Отец мой поехал с жалобой на творившиеся в местной полиции беззакония к губернатору в Томск. Губернатор, ознакомившись с обстоятельствами дела, принял энергичные меры, немедленно послав в Мариинск своего чиновника для обследования. Солдат рассказал следователю в присутствии отца несложную историю о том, как перешла к нему злополучная шкатулка, и показал, что, кроме денег, запрятанных в голенища, принес он в полицию большую пачку бумаг. По словам солдата, пальцы рук не сходились у него, когда он пробовал охватить ими пачку принесенных бумаг. Пристава отдали под суд, но денег в результате все же не доискались.

Отец настолько расстроен был происшедшим, что готов был покончить с собой.
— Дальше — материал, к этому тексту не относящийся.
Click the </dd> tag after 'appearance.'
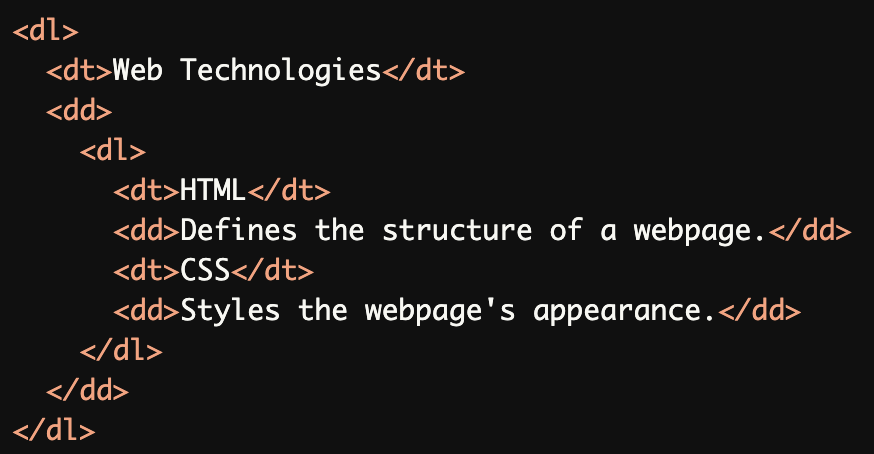874x454 pixels. 759,311
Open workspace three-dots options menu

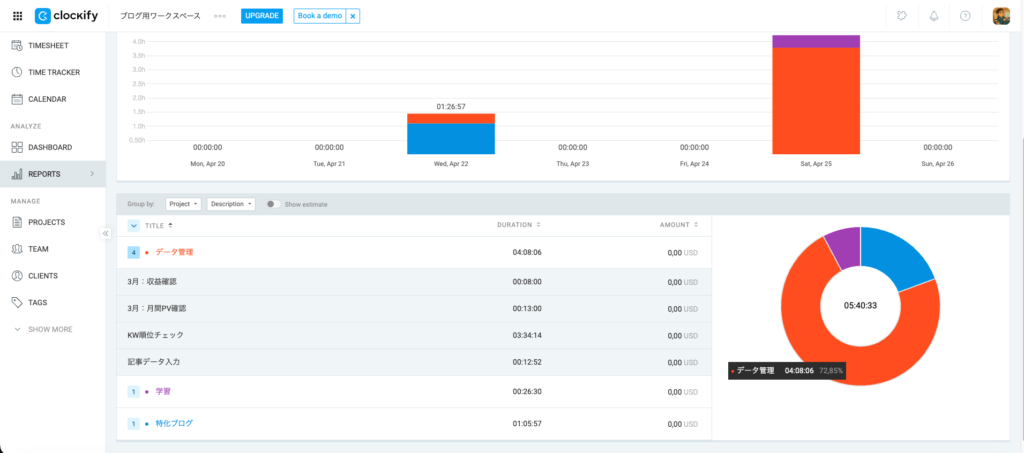[x=220, y=16]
Украденные деньги составляли в то время весь его капитал, все, чем он располагал. Спокойнее к потере отнеслась моя мать. Она убеждала отца взять себя в руки и говорила ему:

– Ведь не деньги нас нажили, а мы их! Мы деньги наживали, когда нас еще и не знал никто. Теперь Кулаев известен, Кулаеву теперь доверяют и мужики, и купцы, хозяйство у нас большое – как-нибудь изживем постигшее нас несчастье. Да и о детях наших подумать надо…

Постепенно отец внял настойчивым доводам и уговорам матери, одумался и успокоился. Крепко запомнил я, тогда совсем еще малыш, внезапно свалившееся на нашу семью это горе.

Из моих детских воспоминаний

Часто рвется непрочная нить воспоминаний – стараюсь записать все всплывающие из прошлого отрывки моей жизни. Было мне тогда четыре или пять лет. Кто-то посадил меня на спину громадного, но смирного, выезженного сойотского быка. Моему детскому воображению бык этот показался величиной по меньшей мере с гору. И до сих пор помнятся мне его саженные, загнутые вниз полумесяцем рога.

История появления этого быка у нас такова. Примерно в 1862 году отец организовал разведочную экспедицию из города Минусинска в верховья реки Енисея на приток его, реку Ус, расположенную вблизи пределов Китая. Население Усинского и смежного с ним Урянхайского края составляли кочевые туземцы, которых русские называли сойотами. Наша экспедиция, преследовавшая коммерческие цели, вывезла из Усинского края, спустившись на паромах вниз по Енисею, сойотских чудо-быков двух разновидностей: во-первых, быков, поражавших своими необычайными размерами, и, во-вторых, быков с распущенными, как у лошадей, хвостами.